Дихлорацетат (ДХА) является типичным ингибитором митохондриальной PDK. Блокируя фермент, ДХА снижает выработку лактата путем смещения метаболизма пирувата с гликолиза на окисление в митохондриях. Это свойство привело к испытаниям DCA для лечения заболеваний, связанных с накоплением молочной кислоты [8]. Недавно исследования показали, что DCA подавляет рост опухолей через ингибирование PDK [9-11]. Микелакис и его коллеги обнаружили, что DCA восстанавливает функцию митохондрий, тем самым восстанавливая апоптоз, убивая раковые клетки in vitro и уменьшая опухоли у крыс [12].
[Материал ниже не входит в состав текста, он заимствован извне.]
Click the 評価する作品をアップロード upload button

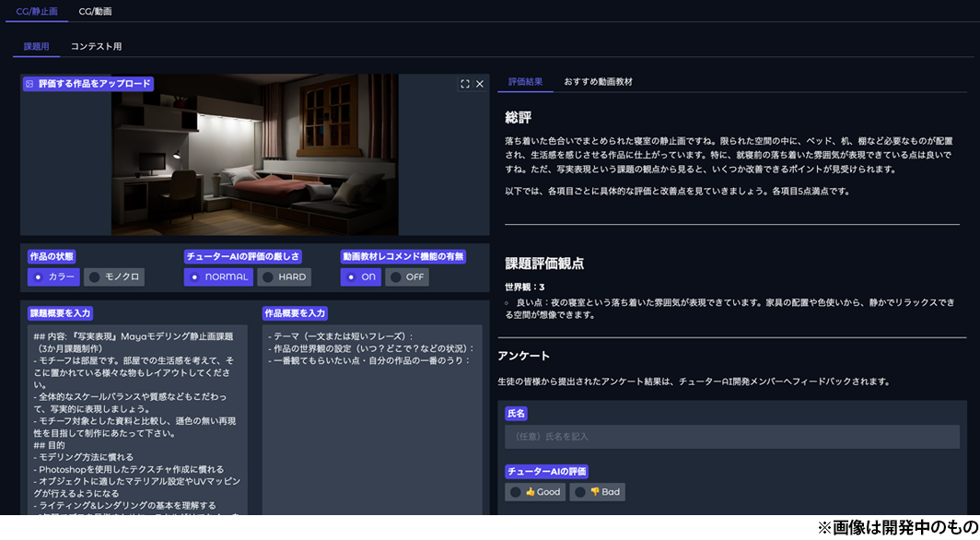tap(88, 84)
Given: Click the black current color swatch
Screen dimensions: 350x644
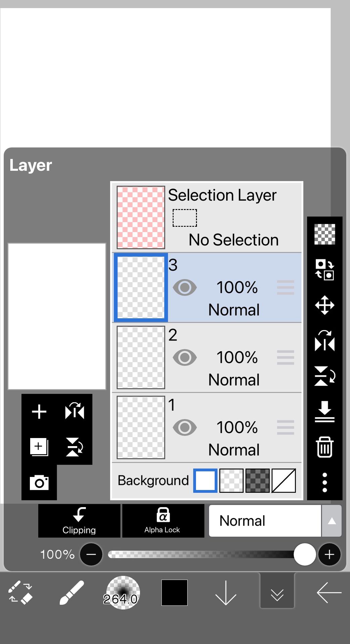Looking at the screenshot, I should (174, 593).
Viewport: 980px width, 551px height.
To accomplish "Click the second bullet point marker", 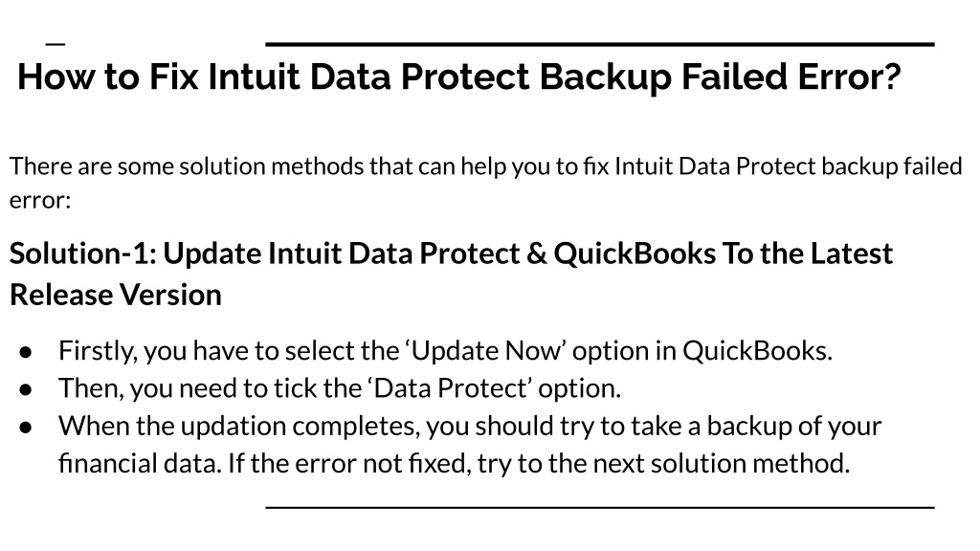I will coord(26,390).
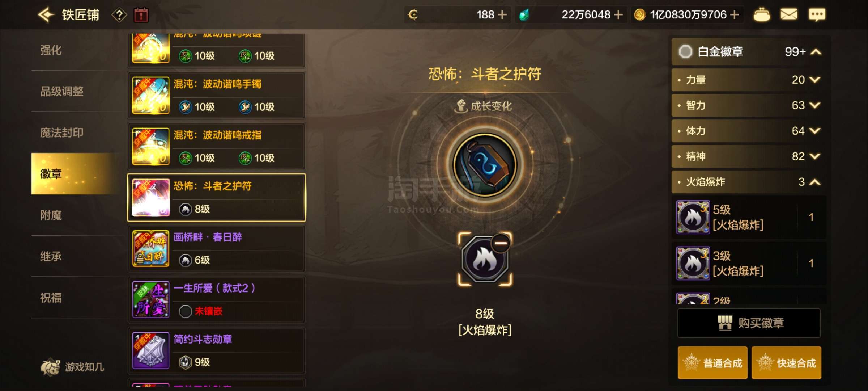Open the help question mark icon
868x391 pixels.
[119, 15]
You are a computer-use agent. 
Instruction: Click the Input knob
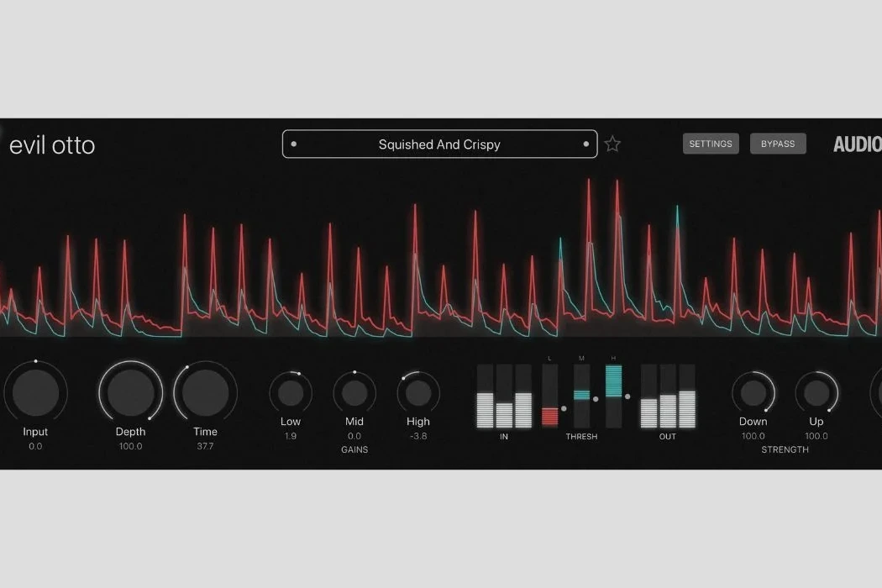coord(35,392)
Широко используется комбинированная химиотерапия. 5-ФУ обычно сочетают с другими противоопухолевыми препаратами и облучением для усиления противоопухолевого эффекта. Клиническая недостаточность, по-видимому, вызвана резистентностью 5-ФУ и тяжелыми побочными эффектами. Сильная и избирательная индукция апоптоза предполагает, что ингибитор PDK DCA может усиливать ингибирующий эффект противораковых препаратов, тем самым превышая эффективность текущего лечения. В данном случае мы поставили перед собой цель изучить комбинированное противоопухолевое действие DCA и 5-ФУ на клетки CRC в надежде оценить относительно эффективный и безопасный режим, потенцированный для лечения CRC.
2. Материал и методы
2.1. Клетки и реактивы. Клеточные линии рака толстой кишки человека LS174T, LoVo, SW620 и HT29 были приобретены у American Type Culture Collection (Manassas, VA, USA). Реагенты для клеточных культур были приобретены у Gibco-Invitrogen (Карлсбад, Калифорния, США). Клеточные линии поддерживали в среде Дульбекко (Dulbecco’s Modified Eagle’s medium) или среде Лейбовица L-15, содержащей 10% фетальной бычьей сыворотки (FBS), 100 Ед/мл пенициллина и 100 мкг/мл стрептомицина в увлажненном инкубаторе 37◦C, 5% CO2. 5-FU и DCA были приобретены у компании Sigma-Aldrich Co. Ltd. (Сент-Луис, МО, США), растворяли в деионизированной воде для получения 1 моль/л рабочего раствора, стерилизовали на фильтре и затем разводили в ростовой среде для обработки.
2.2. Анализ жизнеспособности клеток. Жизнеспособность клеток определяли с помощью 3-(4,5-диметилтиазол-2-ил)-2,5-дифенилтетразолия бромида (МТТ) (Sigma-Aldrich). Клетки высевали в 96-луночные планшеты (5 × 104 клеток на лунку) и инкубировали в стандартных условиях роста в течение ночи с 60% до 70% конфлюэнции. Затем клетки обрабатывали только DCA (конечная концентрация 0-90 мМ) или DCA в сочетании с 5-ФУ (5-200 мкМ). После 48-часовой обработки клетки инкубировали при 37◦Cеще 4 часа с МТТ (20 мклна лунку) и измеряли поглощение при 490 нм на планшетном ридере BioRad Model 550 (Hercules, CA, USA).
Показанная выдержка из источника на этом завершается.